I live in North Eastern Hungary close to the Slovakian and Ukraine borders and most of the land is used for crops rather than livestock, so there's not much opportunity to see LGD's at work. We do have LGD's in the village though. A Kuvasz, a Puli, a Mudi and a couple of Pumi but only the Kuvasz and Puli are working dogs who live on a smallholding with a small herd of goats, pigs, rabbits a horse and poultry. Most of the Kuvasz and Komondor you see in the area are used to protect commercial property.

If you want to see LGD's used for their original purpose of guarding/herding flocks you have to go to the Great Hungarian Plains (Puszta) in the centre of Hungary. Although there are still large livestock farms sadly they're disappearing and the skills of LGD's are being lost.

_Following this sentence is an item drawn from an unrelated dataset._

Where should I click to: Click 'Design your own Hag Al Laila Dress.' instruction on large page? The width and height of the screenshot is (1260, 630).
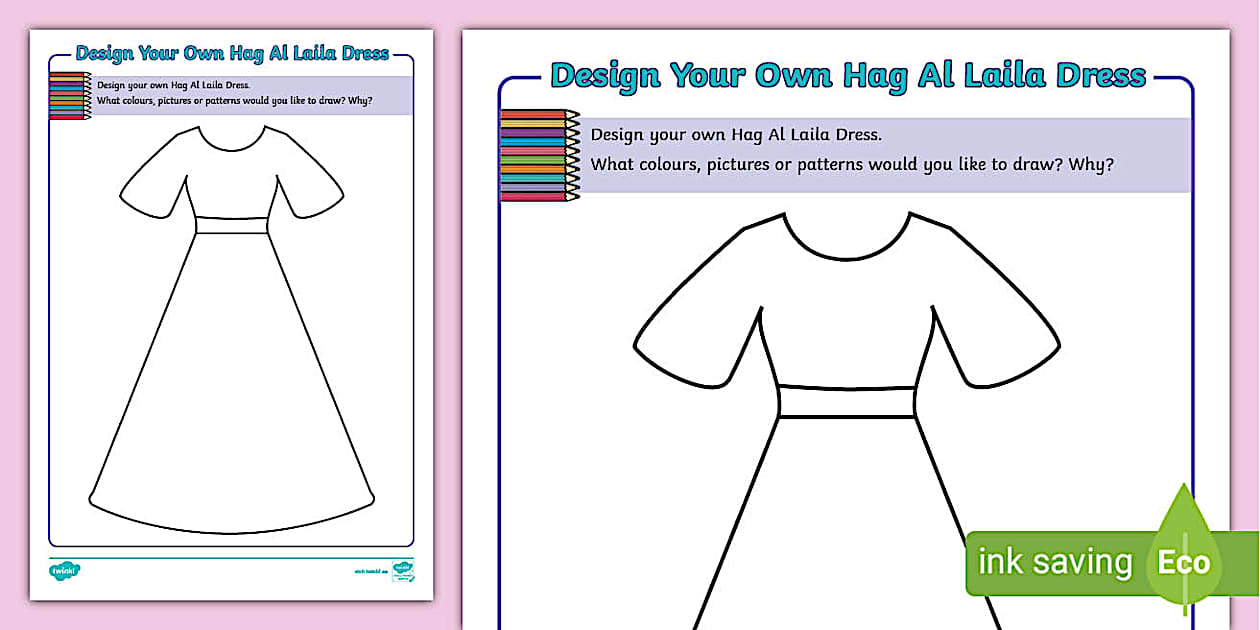click(x=736, y=135)
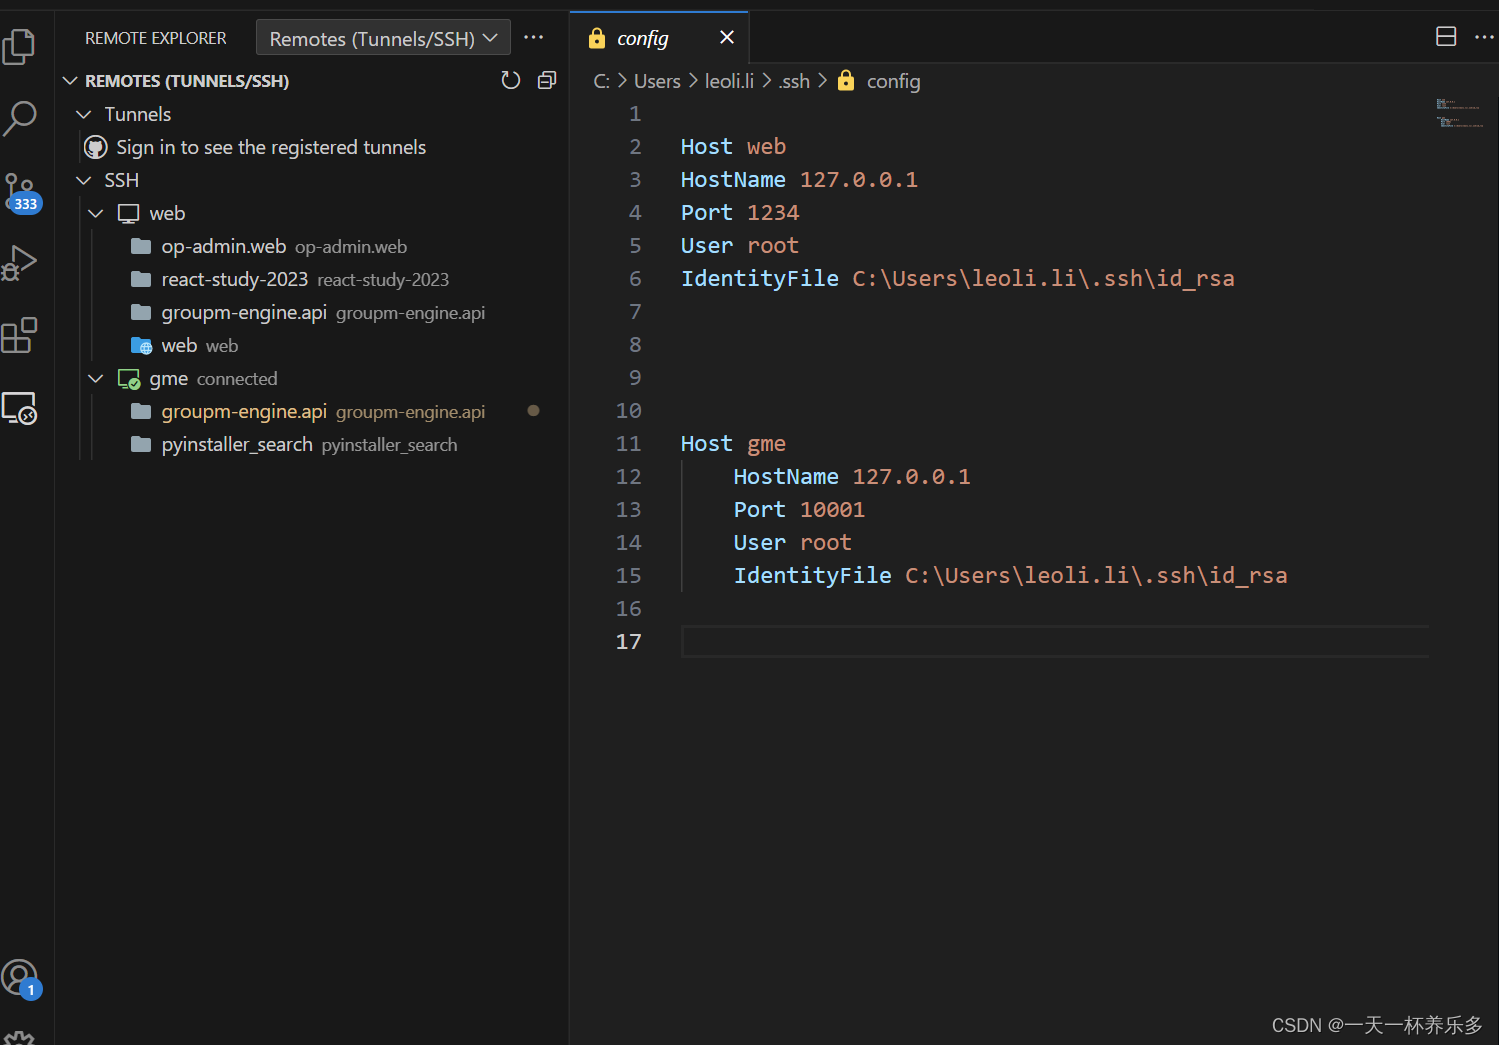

We have deer, wild boar, foxes and wild cats in the woods surrounding the village and according to my neighbours wolves as well, although I've never heard any! I do know that the wolf and the lynx population are increasing. Wolves are found in the Bukk Hills, the Hortobagy Nemzeti National Park an area of 300 sq miles and in 2014 in the Zemplen Hills a few miles from where I live! Unlike the UK where man is considering re introducing lynx, in Hungary with both the wolf an the lynx it's a natural migration from neighbouring countries. Fortunately bears haven't arrived yet as they have to negotiate the Carpathian Mountains!

LGD's are my preferred type of dog since owning a Great Pyrenee in the late 70's. For some reason I find them easy to understand. When I first came to Hungary I was was tempted to buy a Kuvasz but decided they were rather too large for me. I'm now on my 2nd Shar-Pei which were originally breed as all purpose farm dogs and have many of the same traits as their larger LGD counterparts.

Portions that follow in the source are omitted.